Através da legislação acima, estavam postas as condições para o efetivo controle de terras. Incluíam-se, assim, aqueles sesmeeiros que não possuísse tais condições, reordenando, de certa forma, as relações agrícolas existentes. Regulava-se, tanto a concessão como as formas que ela deveria ocorrer e, ao mesmo tempo, privilegiava-se aqueles possuidores de escravos e com condições financeiras suficientes para alavancar a produção, com acesso a quantidades maiores de terras, sua ampliação através de heranças, tendo apenas que confirmar a possibilidade de ampliação da produção. Note-se que até então, o produto de maior condição exportadora era o açúcar e este necessitava de grandes quantidades de terras e de escravos, favorecendo a existência de grandes propriedades e a quase inexistência de pequenas áreas voltadas a produção agrícola de subsistência. Esta teve que adentrar para áreas não cultivadas com cana-de-açúcar, a exemplo do agreste e sertão nordestinos e, no centro sul, para áreas não cultivadas com cana-de-açúcar, mas que passariam a servir como suporte a produção do ouro.
O século XVIII seria, portanto, marcado pelo reordenamento das relações agrícolas no Brasil, com a crescente estagnação da economia açucareira nordestina, a emigração do excedente da população livre para o interior do país e, a concentração do trabalho escravo na busca de ouro. Ao mesmo tempo, a produção de subsistência, no nordeste, estava voltada para o setor canavieiro, tanto de alimentos como as atividades criatórias. No centro-sul, a partir de São Paulo, amplia-se a capacidade produtiva visando subsidiar, em alimentos, a procura por ouro. Se a produção de alimentos não exigia grandes quantidades de terras, a economia criatória, especialmente de gado bovino, não poderia dispensar tal condição, ao mesmo tempo em que necessitava de pouca mão-de-obra. Ou seja, não carecia em quantidades elevadas, tanto escravos como homens livres. Mas, pôde servir, inclusive, para favorecer a interiorização do Brasil. Entretanto, a produção de alimentos como a criatória, era impulsionadora das economias exportadoras quer o açúcar, o ouro, o algodão ou o café.

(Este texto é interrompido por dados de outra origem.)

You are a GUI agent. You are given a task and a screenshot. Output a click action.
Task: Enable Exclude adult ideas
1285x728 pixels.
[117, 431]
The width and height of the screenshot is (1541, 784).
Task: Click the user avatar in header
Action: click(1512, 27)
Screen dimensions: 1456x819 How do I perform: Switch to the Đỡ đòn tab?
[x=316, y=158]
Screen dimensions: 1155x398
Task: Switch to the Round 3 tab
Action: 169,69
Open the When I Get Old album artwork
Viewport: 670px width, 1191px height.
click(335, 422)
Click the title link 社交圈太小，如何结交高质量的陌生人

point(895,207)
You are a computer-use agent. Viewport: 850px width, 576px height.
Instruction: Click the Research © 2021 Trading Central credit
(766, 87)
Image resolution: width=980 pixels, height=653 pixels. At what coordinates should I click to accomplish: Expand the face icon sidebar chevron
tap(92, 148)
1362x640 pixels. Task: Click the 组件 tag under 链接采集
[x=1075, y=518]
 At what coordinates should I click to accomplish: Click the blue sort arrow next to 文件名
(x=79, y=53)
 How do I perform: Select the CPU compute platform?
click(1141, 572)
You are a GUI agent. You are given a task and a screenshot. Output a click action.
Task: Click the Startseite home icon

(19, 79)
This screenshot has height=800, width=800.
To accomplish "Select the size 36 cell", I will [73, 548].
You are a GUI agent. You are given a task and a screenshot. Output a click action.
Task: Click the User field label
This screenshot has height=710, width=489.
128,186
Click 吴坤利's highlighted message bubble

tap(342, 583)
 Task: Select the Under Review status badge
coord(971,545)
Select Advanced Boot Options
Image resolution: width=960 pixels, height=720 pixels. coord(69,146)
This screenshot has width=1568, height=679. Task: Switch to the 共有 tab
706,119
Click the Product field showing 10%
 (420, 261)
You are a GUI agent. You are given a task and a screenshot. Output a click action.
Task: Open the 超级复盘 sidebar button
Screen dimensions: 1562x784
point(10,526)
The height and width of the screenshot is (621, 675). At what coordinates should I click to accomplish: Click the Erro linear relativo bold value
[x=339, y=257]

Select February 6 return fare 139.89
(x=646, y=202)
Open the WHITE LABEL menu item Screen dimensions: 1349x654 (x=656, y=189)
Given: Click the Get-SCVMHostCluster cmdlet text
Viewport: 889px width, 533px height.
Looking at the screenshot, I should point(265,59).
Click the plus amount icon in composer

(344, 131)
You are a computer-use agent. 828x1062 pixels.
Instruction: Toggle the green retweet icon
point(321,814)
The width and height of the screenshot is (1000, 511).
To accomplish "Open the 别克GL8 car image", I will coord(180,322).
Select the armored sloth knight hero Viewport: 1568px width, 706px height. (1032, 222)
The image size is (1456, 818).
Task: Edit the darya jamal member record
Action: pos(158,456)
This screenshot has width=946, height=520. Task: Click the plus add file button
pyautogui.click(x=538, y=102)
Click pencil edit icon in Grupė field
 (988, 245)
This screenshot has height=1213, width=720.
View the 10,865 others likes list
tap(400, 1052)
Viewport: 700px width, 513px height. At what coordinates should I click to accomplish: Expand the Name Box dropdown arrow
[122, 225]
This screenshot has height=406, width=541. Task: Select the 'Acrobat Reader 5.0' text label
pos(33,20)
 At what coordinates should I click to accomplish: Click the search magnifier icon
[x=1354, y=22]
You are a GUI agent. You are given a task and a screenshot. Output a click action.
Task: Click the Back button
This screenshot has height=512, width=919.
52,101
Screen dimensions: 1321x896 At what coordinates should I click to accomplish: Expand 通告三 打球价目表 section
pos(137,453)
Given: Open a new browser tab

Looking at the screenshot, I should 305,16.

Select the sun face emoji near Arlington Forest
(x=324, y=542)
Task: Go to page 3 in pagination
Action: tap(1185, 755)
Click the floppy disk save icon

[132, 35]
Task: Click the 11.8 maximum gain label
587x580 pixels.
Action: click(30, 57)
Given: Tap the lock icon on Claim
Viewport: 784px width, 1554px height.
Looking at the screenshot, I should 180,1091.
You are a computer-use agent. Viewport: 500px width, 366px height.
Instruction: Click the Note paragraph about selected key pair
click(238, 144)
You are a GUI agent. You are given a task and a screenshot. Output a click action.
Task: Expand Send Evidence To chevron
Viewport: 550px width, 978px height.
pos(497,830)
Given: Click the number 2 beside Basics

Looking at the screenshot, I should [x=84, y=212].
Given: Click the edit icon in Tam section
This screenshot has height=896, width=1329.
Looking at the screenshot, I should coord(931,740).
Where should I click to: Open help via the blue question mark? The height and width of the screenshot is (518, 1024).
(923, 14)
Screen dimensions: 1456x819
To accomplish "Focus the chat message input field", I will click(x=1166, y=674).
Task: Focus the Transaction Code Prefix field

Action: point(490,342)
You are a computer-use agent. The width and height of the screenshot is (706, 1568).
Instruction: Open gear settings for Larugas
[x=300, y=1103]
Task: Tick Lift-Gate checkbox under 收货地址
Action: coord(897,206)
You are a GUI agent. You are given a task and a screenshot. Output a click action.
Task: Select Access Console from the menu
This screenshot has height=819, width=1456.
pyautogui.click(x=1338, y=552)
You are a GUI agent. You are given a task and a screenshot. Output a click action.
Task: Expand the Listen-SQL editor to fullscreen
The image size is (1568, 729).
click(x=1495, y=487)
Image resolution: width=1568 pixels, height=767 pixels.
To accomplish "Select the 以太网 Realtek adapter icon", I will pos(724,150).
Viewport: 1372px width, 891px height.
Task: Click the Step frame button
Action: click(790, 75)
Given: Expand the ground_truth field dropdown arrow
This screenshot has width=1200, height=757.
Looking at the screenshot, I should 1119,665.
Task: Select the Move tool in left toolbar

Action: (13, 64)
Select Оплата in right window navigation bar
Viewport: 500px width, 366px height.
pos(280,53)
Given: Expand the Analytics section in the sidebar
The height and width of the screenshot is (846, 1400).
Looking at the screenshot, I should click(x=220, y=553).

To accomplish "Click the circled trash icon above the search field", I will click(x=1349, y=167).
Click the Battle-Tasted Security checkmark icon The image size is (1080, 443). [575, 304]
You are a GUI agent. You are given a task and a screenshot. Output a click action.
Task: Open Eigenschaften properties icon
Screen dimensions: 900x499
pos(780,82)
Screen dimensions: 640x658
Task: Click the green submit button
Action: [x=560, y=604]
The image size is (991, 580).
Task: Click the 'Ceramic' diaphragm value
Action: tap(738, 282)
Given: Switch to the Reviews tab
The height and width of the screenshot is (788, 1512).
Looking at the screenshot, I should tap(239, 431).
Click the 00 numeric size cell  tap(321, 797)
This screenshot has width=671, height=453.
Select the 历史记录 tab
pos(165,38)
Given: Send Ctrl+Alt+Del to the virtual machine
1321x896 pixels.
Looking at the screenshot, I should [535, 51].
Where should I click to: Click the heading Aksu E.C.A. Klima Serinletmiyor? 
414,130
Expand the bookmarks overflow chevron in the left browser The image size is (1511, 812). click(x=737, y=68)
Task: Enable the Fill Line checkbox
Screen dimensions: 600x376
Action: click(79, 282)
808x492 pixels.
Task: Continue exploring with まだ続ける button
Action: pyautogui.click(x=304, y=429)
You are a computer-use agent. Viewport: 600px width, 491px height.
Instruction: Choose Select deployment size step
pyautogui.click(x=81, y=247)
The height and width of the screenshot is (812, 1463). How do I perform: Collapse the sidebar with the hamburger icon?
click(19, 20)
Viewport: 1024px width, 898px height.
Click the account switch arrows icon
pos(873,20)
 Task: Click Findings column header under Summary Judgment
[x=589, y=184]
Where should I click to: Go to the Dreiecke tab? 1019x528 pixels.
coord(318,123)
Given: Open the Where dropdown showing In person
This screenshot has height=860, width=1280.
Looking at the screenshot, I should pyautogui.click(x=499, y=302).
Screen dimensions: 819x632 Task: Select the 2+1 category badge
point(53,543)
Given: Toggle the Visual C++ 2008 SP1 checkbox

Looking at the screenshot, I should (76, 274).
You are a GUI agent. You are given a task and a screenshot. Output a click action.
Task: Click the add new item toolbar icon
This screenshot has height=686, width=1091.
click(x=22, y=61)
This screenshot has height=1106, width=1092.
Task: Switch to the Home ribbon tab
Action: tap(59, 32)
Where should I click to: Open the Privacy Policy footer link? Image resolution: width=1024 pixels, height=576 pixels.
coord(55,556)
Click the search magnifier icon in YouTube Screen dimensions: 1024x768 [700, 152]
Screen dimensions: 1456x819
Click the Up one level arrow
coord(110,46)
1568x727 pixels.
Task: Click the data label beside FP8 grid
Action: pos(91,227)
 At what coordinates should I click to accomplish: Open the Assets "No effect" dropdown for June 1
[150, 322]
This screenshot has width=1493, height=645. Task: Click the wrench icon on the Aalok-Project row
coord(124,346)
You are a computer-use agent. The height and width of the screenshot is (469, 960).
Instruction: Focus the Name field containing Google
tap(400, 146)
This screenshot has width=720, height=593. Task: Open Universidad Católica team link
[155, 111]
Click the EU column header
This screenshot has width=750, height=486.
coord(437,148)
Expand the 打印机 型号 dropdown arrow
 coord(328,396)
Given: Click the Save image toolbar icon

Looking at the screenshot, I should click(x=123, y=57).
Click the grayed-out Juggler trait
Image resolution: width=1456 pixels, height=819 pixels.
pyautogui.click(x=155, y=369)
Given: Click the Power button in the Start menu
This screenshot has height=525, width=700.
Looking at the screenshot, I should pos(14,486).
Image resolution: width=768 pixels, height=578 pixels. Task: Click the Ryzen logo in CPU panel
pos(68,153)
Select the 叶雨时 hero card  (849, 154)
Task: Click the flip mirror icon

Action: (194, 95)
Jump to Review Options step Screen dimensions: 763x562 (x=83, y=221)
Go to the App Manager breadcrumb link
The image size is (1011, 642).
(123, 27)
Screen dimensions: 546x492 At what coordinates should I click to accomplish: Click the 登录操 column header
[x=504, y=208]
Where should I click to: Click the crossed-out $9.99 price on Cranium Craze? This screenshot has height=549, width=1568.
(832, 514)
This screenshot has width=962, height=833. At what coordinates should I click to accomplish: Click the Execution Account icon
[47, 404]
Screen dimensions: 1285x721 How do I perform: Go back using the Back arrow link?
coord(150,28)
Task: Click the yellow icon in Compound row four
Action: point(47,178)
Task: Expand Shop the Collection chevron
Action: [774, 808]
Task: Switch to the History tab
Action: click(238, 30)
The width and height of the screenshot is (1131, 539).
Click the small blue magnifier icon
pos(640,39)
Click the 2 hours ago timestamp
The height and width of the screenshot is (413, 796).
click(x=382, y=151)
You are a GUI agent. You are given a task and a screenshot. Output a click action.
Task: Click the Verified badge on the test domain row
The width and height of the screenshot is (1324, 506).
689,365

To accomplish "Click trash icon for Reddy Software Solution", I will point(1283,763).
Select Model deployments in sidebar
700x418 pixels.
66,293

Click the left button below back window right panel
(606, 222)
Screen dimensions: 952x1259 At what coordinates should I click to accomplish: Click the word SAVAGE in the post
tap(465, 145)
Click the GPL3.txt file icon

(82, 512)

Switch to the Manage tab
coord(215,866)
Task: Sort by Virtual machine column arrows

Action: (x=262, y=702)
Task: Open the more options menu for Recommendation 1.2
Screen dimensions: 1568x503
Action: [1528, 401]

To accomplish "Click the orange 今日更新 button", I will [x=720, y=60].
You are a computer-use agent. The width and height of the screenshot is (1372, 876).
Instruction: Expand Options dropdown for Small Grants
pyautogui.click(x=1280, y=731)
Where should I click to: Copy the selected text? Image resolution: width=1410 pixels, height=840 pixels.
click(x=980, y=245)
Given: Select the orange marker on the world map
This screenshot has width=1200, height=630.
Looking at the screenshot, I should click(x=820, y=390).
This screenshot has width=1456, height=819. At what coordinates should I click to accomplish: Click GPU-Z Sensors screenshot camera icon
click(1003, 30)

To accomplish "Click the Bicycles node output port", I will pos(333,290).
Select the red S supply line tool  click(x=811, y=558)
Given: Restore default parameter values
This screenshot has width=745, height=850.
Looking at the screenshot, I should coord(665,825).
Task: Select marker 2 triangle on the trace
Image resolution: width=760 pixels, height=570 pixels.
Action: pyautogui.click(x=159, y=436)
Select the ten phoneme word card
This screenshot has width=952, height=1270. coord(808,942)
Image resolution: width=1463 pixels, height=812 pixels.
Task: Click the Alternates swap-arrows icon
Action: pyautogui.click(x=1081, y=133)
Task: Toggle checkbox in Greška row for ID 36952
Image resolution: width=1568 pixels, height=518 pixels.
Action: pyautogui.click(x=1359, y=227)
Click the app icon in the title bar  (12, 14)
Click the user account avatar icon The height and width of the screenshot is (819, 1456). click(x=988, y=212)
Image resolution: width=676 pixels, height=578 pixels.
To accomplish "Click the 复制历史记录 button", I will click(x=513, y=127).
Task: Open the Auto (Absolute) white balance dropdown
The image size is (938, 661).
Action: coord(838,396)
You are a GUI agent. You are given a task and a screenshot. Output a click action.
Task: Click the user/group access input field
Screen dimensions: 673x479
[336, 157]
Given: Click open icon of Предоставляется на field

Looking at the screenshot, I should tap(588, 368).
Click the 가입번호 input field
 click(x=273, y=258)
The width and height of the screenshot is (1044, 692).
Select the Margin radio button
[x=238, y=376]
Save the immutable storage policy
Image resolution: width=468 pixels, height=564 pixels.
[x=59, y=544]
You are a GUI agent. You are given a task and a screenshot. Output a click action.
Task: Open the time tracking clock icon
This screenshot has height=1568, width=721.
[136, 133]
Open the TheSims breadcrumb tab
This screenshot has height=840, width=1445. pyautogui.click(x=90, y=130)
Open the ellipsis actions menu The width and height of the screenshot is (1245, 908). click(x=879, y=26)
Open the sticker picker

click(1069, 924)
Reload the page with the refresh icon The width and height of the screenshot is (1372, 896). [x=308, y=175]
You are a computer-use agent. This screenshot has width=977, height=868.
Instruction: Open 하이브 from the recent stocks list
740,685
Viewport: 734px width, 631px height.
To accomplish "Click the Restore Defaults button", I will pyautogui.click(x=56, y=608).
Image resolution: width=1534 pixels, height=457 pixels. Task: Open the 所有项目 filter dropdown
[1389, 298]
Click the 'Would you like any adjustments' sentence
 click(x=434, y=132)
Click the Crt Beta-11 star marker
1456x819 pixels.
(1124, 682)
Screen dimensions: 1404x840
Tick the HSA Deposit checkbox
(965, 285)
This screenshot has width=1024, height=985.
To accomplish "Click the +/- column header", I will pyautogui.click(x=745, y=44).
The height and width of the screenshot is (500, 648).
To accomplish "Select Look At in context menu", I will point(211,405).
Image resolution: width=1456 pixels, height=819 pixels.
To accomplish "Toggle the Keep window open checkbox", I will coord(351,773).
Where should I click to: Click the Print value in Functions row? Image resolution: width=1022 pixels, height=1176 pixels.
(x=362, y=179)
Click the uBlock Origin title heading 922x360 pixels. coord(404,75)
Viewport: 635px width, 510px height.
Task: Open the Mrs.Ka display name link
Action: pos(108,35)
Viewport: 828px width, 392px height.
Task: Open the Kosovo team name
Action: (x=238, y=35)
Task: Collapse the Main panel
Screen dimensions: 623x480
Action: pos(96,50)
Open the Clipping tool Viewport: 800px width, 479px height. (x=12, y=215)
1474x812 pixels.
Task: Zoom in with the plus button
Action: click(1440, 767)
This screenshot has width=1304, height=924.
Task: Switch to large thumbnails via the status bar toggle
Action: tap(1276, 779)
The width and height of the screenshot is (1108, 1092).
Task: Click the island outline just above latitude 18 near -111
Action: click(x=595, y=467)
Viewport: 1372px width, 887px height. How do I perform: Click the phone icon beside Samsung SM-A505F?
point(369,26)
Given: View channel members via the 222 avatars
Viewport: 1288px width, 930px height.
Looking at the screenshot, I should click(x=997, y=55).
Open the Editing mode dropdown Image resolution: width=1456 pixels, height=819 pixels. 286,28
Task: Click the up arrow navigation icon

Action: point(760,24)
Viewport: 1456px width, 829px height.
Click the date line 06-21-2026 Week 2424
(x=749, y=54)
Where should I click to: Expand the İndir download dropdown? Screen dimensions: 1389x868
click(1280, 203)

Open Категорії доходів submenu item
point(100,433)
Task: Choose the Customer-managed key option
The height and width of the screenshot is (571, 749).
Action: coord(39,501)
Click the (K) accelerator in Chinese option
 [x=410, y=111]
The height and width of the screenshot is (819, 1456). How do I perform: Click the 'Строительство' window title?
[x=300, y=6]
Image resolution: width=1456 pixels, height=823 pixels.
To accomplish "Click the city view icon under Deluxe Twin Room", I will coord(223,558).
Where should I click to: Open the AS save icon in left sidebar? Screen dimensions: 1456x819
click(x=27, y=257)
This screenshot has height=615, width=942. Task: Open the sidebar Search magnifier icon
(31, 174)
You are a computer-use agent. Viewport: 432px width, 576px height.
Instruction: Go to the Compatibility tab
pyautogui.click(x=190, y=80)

Ao final do século XVII e durante grande parte do século XVIII, a economia brasileira centrada especialmente na produção de açúcar passou, diante as condições externas, a definhar. Sua ampliação estava exclusivamente baseada na produção extensiva, sem mudanças significativas que proporcionassem o aumento da produção e da produtividade. Portugal, por outro lado, via cada vez mais sua dependência em relação à Inglaterra se enraizar. Em 1703, através do tratado de Methwen, se vê sufocado pela economia inglesa, ao mesmo tempo em que necessitava do acordo para viabilizar a sua débil economia (RIBEIRO, 2000). Outras medidas são tomadas, voltadas para mudanças na organização do Brasil, tais como: em 1753, o Marquês de Pombal extinguiu a escravidão dos índios no Maranhão; 1755, a libertação dos indígenas em todo o Brasil e, em 1760, a expulsão dos Jesuítas e o fim das capitanias hereditárias. Note-se, até então não havia menção referente às terras ocupadas pelas populações indígenas. Segundo Thomas (1982) a legislação já em 1595, tornava os jesuítas responsáveis pelos índios e, a de 1596, os considerava instrumento de paz e prosperidade. Entretanto, o conflito entre colonos e jesuítas, em 1640, ocasionou a expulsão destes últimos de São Paulo e Rio de Janeiro. Pouco mais de um século depois, o Marquês de Pombal os expulsa do Maranhão. Se a legislação era omissa quanto às terras indígenas, não ocorria quando a questão passava a ser o conflito entre a economia portuguesa no Brasil e as formas como os jesuítas conduziam essa economia.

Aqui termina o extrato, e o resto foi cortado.